Keegan Brewer did little else all season, finishing with six catches for 96 yards and no other touchdowns. His other nine punt returns went for a combined total of just 35 yards. But he deserves an Oscar for making this catch, staring down Arkansas' gunners until they walked away and then taking off up the sideline with a convoy of blockers.
As a rule of thumb, if a play is so ridiculous that it forces an immediate debate over whether the rules of the game should be changed to outlaw it, it's going to win this category.
Runner-Up: Iowa's Side Snap vs. Minnesota
Speaking of plays so ridiculous you're not entirely sure if or how they're legal, remember this gem from the Hawkeyes?
On 4th-and-goal from the 4, Iowa lined up in a formation straight out of a Chip Kelly two-point playbook. Only the center was near the ball as seven Hawkeyes were out to the right, ready to block for T.J. Hockenson after the sideways snap.
Minnesota's defense had no clue what to do. Guys were befuddled while pointing out pre-snap assignments, but Hockenson got into the end zone mostly untouched. The worst part is the Golden Gophers had two timeouts to burn, but they were so confused that they just let it happen.
Game of the Year
Winner: Texas A&M 74, LSU 72 (7OT)
Excluding national championships, there aren't many "I remember where I was when" moments in college football. Certain fanbases will always remember big moments involving their teams, but there are usually so many games happening concurrently that it's tough for the majority of football fans to be honed in on the same one.
There are exceptions, of course. There's the Boise State "Statue of Liberty" play in the 2007 Fiesta Bowl. (More than a decade later, I can still remember I was eating a bowl of ice cream in my mom's kitchen.) There was the Kick Six in the 2013 Iron Bowl and Michigan's punt fiasco against Michigan State in 2015. And I think we can add this seven-overtime game to the list.
It wasn't any individual play—though there were quite a few great ones. It was just the increasing absurdity as the game kept dragging on. Every time the second team to possess the ball scored again to tied it up and force another period, I started laughing even harder.

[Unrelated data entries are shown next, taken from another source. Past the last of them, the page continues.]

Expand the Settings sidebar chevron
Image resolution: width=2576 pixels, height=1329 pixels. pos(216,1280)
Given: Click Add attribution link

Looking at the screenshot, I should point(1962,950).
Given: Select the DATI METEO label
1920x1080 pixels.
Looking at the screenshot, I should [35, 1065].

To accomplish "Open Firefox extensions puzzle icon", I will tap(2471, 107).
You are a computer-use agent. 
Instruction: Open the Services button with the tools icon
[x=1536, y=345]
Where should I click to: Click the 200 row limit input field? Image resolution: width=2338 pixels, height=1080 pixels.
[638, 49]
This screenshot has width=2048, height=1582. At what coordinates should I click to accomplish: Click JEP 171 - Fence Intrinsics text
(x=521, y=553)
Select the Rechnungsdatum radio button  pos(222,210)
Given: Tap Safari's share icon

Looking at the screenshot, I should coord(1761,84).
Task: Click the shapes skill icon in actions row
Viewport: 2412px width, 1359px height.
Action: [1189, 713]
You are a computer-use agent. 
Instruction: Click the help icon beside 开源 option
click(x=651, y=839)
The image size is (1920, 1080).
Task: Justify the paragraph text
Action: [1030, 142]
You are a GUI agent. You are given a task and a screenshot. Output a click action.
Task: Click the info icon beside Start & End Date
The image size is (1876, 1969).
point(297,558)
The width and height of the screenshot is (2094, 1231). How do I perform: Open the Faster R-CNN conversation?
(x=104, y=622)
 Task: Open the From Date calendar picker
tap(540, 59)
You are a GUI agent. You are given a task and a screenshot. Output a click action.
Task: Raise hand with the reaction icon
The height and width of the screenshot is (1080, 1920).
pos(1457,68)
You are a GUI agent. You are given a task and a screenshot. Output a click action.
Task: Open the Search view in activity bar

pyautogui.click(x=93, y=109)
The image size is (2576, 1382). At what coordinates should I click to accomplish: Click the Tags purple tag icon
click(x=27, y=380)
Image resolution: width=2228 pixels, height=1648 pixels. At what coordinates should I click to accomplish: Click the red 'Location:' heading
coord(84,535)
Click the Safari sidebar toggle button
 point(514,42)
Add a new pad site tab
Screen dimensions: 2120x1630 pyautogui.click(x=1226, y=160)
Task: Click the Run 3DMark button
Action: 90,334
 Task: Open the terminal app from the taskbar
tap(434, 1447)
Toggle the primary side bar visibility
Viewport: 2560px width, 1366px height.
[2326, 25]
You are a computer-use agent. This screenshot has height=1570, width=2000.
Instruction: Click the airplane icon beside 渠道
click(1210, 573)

And thanks to social media, it gradually became a national moment. By overtime No. 7—with LSU head coach Ed Orgeron still wet and miserable from his premature Gatorade bath at the end of regulation—it was as if we were all sitting in the same bar, staring at our phones and laptops and soaking in the glory of that game.
Oh, there have been ridiculously long overtime games before. Just last year, Western Michigan and Buffalo went to seven overtimes too. But this was a regular-season-ending game between the then-No. 7 Tigers and No. 22 Aggies, and it actually meant something to the College Football Playoff conversation. It served as a 10-times multiplier on the "I gotta see how this ends" scale.
It wasn't the most important game of the season, but it's the one I'll never forget.
Runner-Up: Alabama 35, Georgia 28 (SEC Championship)
This actually was the most important game of the season, and it had everything.
The underdog made the favorite to win the national championship look vulnerable for the first time all season. Jalen Hurts had his massive redemption, just one year removed from Georgia seemingly ruining his college career in the national championship. There was even the bone-headed trick play on the fake punt late in the fourth quarter.
And because the result ultimately (and controversially, of course) kept Georgia out of the College Football Playoff, you could easily argue it was the best/biggest game. We're sticking with the seven-OT classic, though.